▶ Exercise prompt: Reproduce everything in the listing from the line containing "Given: Tap the circular refresh filter icon" down through the end, keeping both ends and leaving the pictures out of your answer.

▶ Supplied records:
%%

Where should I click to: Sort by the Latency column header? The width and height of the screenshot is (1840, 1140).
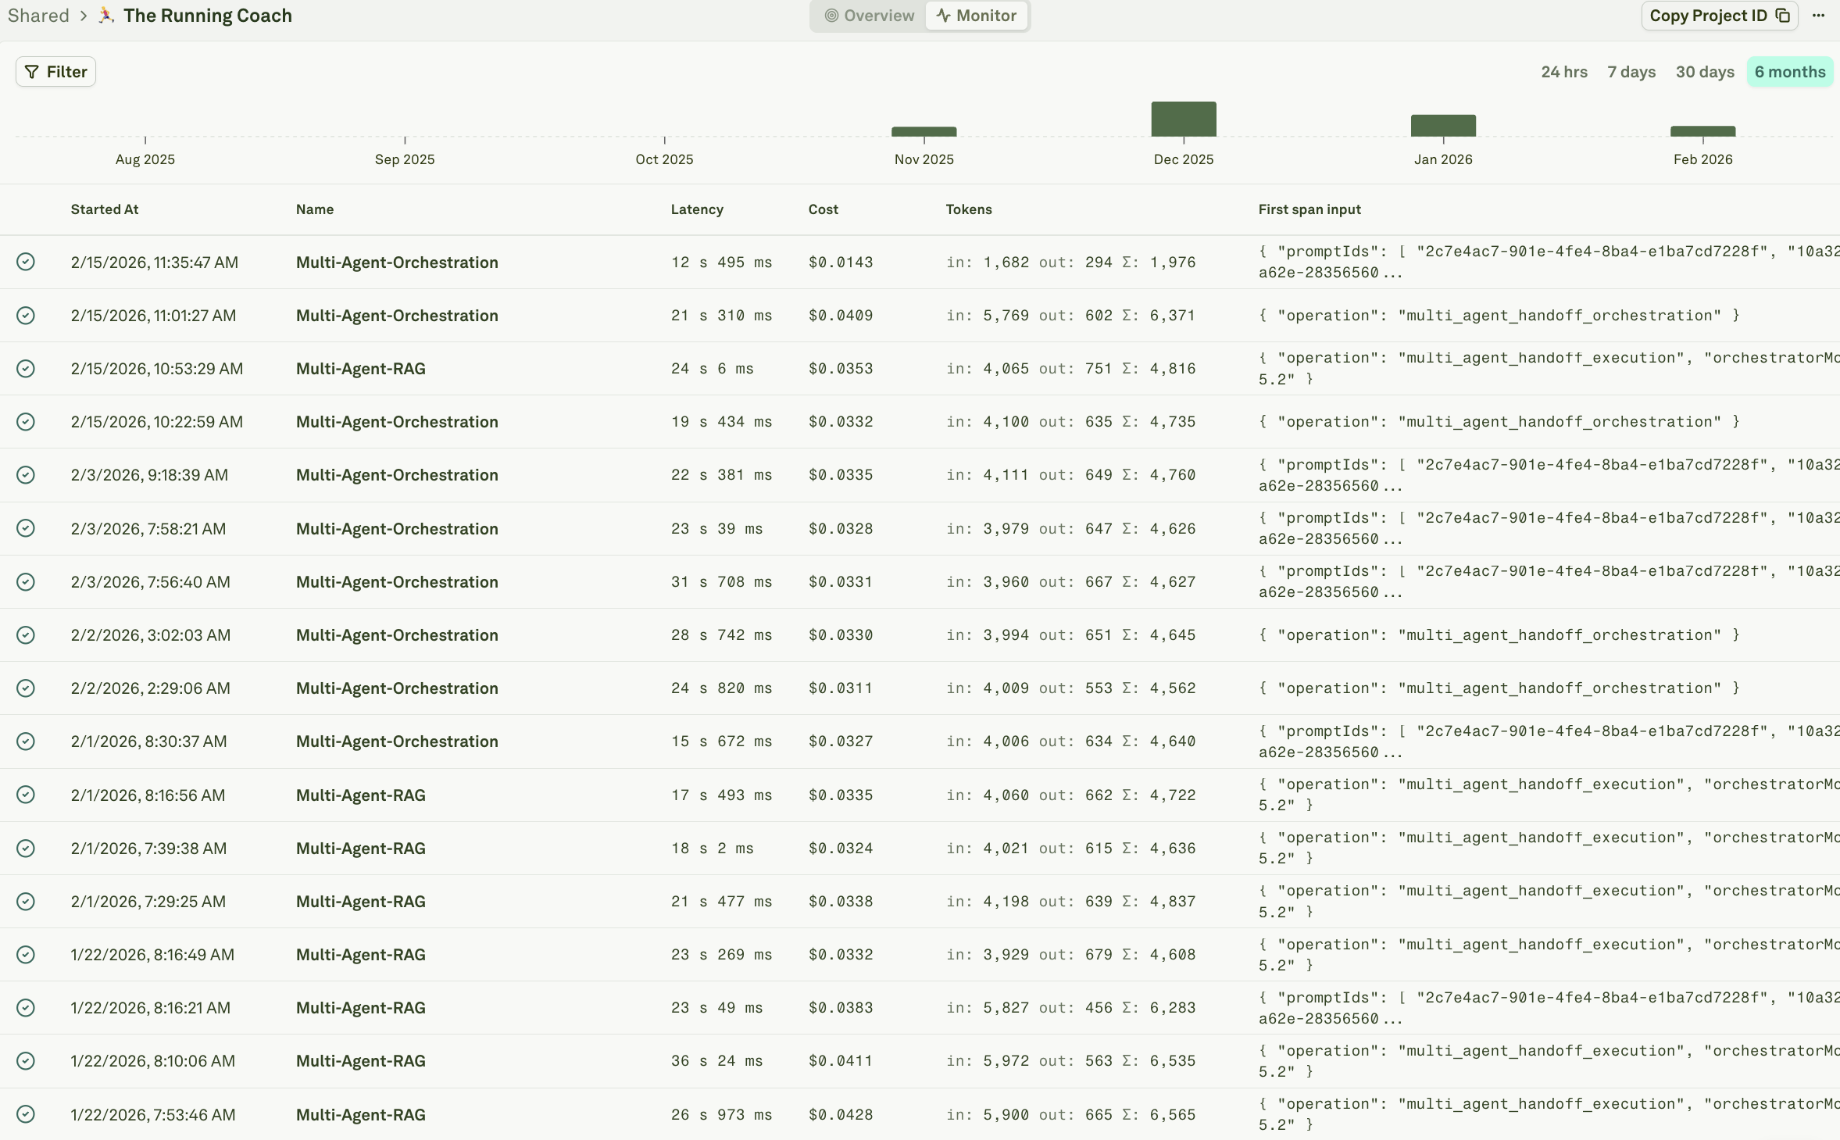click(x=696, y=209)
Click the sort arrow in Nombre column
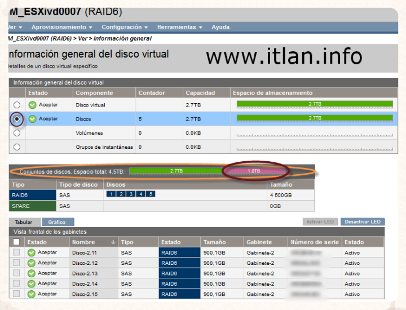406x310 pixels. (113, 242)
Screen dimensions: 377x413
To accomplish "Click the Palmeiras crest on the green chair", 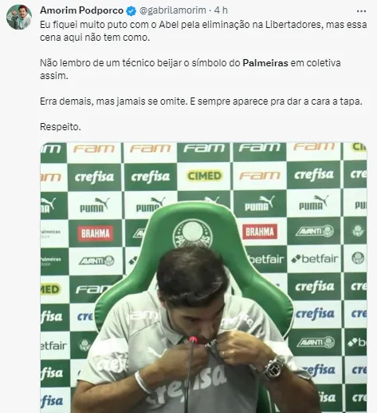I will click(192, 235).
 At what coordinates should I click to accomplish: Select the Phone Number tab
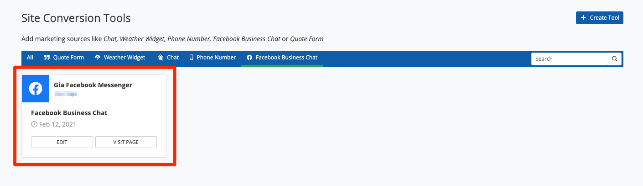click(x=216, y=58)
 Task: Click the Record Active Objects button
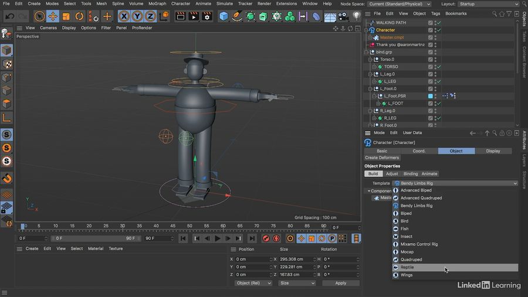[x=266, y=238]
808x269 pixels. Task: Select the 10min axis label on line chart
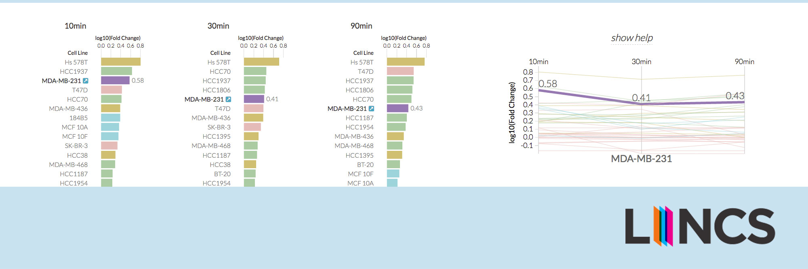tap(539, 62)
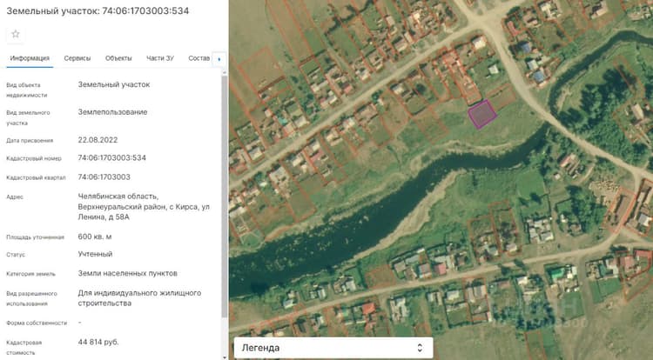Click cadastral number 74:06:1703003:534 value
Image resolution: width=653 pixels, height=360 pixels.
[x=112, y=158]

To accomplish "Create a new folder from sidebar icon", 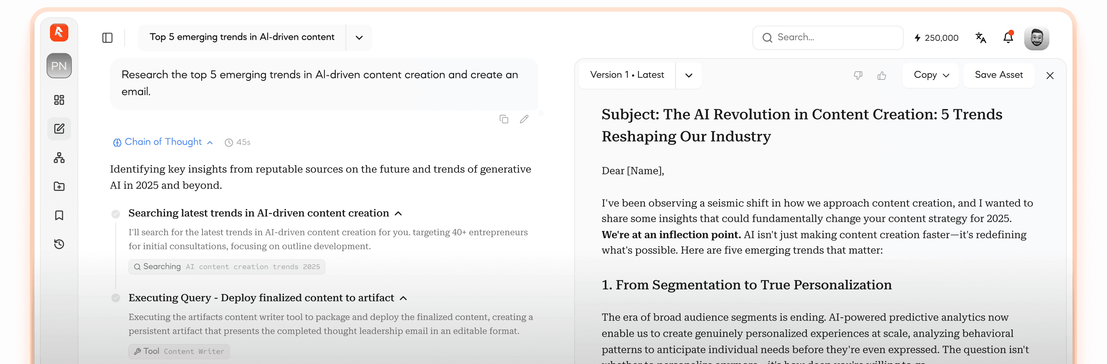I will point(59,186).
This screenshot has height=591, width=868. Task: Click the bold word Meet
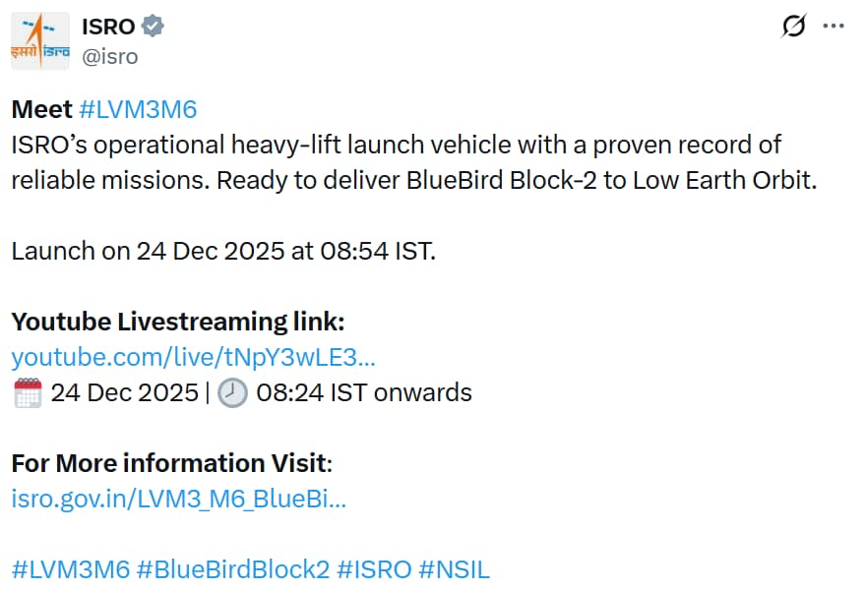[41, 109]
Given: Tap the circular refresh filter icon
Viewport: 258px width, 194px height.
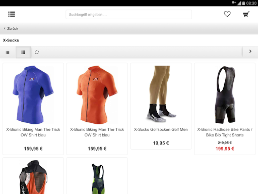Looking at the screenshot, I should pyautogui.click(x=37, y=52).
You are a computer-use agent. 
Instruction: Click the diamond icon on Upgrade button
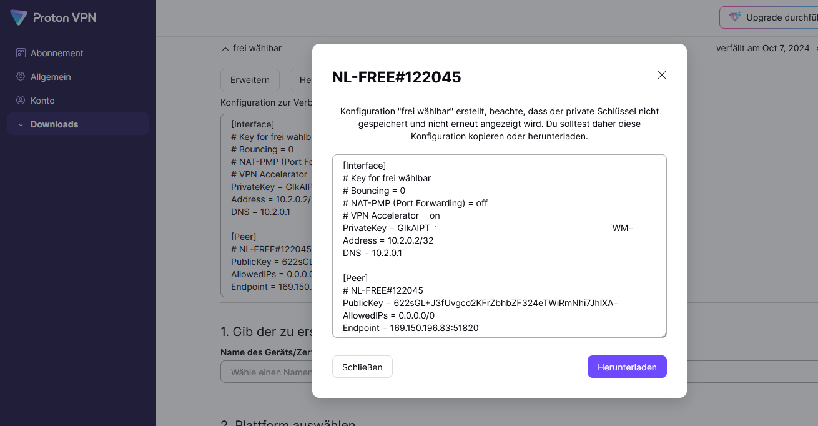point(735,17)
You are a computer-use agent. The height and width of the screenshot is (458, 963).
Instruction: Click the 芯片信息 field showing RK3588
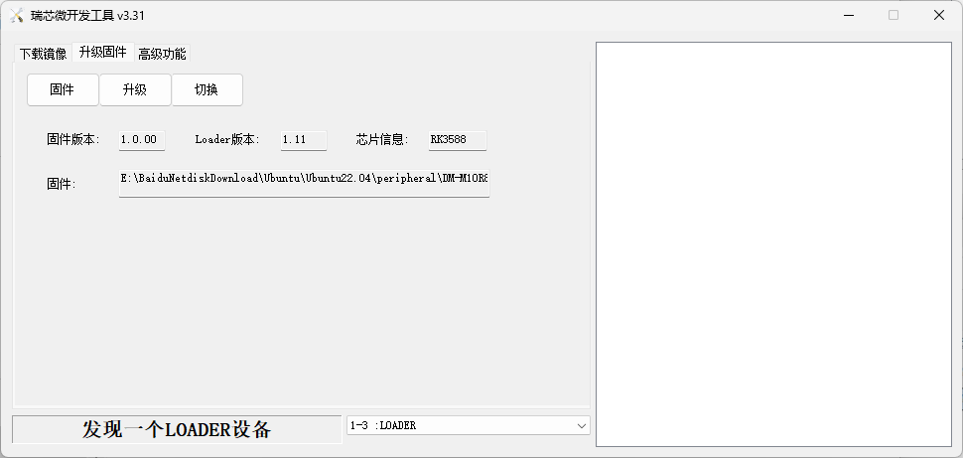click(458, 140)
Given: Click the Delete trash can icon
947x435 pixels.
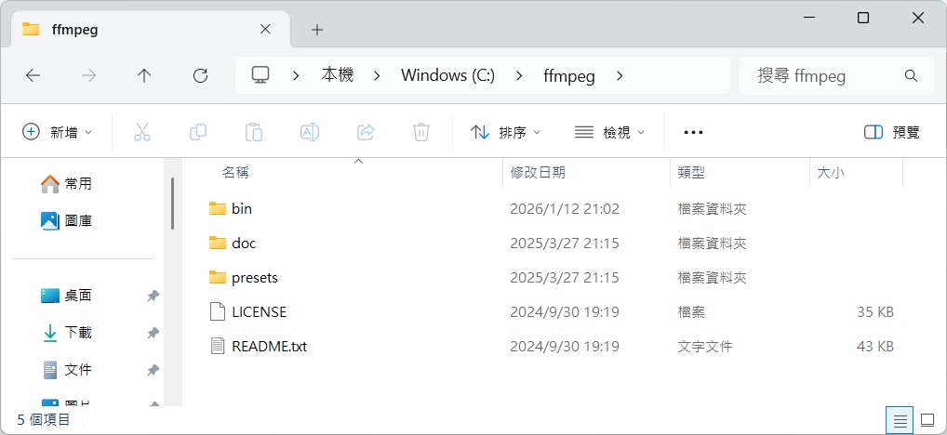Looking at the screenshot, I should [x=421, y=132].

%%

▶ Exercise result:
Given: Tap the circular refresh filter icon
Viewport: 258px width, 194px height.
Looking at the screenshot, I should pyautogui.click(x=37, y=52).
You are a computer-use agent. 
Instruction: Click the diamond icon on Upgrade button
point(735,17)
You are a computer-use agent. The height and width of the screenshot is (458, 963).
Instruction: Click the 芯片信息 field showing RK3588
click(458, 140)
Given: Click the Delete trash can icon
947x435 pixels.
Looking at the screenshot, I should [x=421, y=132].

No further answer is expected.